彼女と会話しながらも、シャツォンの視線は遠方で繰り広げられる激闘に注がれているということに。
そして、そこに潜む熱い感情の発露を。
そこに感じられる熱さは、ギドゥ自身がたまに浮かべているものによく似ていた。
「―――先輩。なんて眼をしているんですか?」
彼女にしてはごく真面目に訊いてしまった。
なぜかはわからない。
ただ、先輩騎士の視線に自分と同類の痛みを覚えたからかもしれない。
「あそこで聖一郎が戦っているのだな」
聖一郎? 誰だ?
ギドゥは首をひねった。
だが、該当人物には一人しか心当たりがない。
「〈聖獣の騎士〉のことですかぁ?」
「それがユニコーンに乗った度を超えたお人好しのことを指すのなら、間違ってはいないだろうな」
「なぜ、先輩があの人のことを知っているんですかー。どういう関係なんですぅ?」
「―――親友だ。十年来の」
嘘だ、とギドゥは直感した。
親友のことを語るときに、女はこんな顔をしない。
女がこんな顔と声を出す相手は、ただ一種類しかいない。
しかし、口にするのは憚られた。
あまりに繊細な問題については、さすがのマイペースのギドゥでも踏み込み難く思われたからだ。
代わりに、
「……先輩は、この神話的な戦いにおいて重要な役割を負って、帝国に戻ってきたと考えていいんですかー?」
と、帝国の騎士らしいことを口にした。
「そうだ」
「あたしに教えていただけますかー?」
「別にいいぞ」
打てば響くような返事だった。
十年経っても聡明な部分は衰えていないな、とギドゥは感慨深く感じた。
「私は、〈青銀の第二王国〉バイロンの国王ヴィオレサンテ・ナ・ユラシス・ストゥーム陛下の親書を、皇帝陛下にお届けするために〈魔導大街道〉を使って里帰りを果たしたというわけさ。そして、もう一つ」
「……もう一つ?」
シャツォン・バーヲーは絶対に視線を外さない。
次の瞬間、彼女の持つ〈遠視〉の魔導が、孤軍奮闘するユニコーンに乗った騎士が、黒い甲冑の手から大剣を奪い取り両断するシーンを捉えた。

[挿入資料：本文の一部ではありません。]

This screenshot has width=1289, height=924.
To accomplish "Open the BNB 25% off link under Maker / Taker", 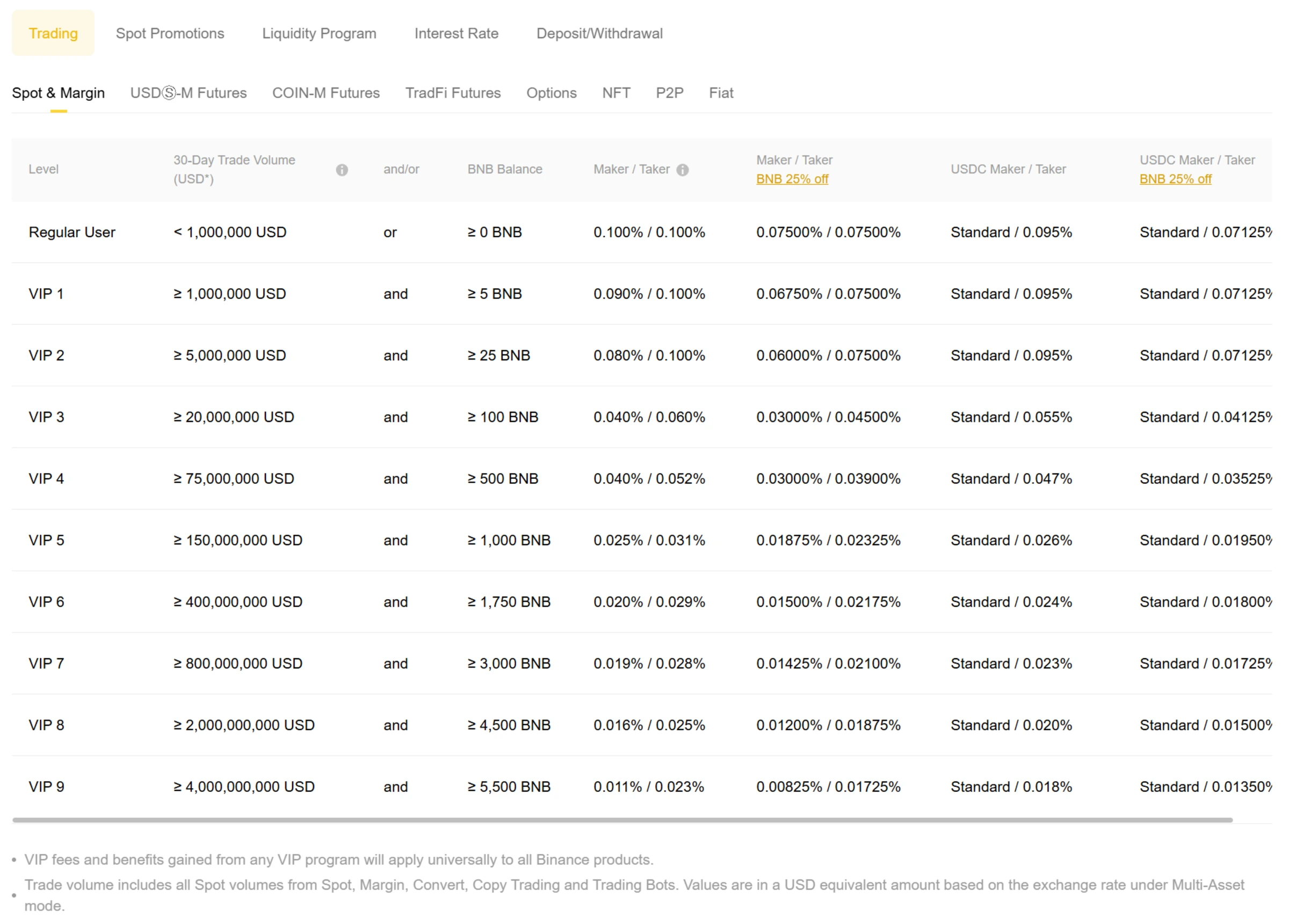I will pyautogui.click(x=792, y=179).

天を覆う極彩色の光が、一瞬だけ何かに裂かれたかのように二つに割れる。
決着がついたらしいことを、二人の女性騎士は悟った。
深い、深い安堵の吐息を放ち、シャツォンは額の汗を拭った。
「―――先輩。もう一つってなんですか?」
沈黙に耐えかねて、ギドゥは思わず訊いてしまった。
「人の犯した罪を償うためだよ」
シャツォン・バーヲーは淡々とそう呟いた……。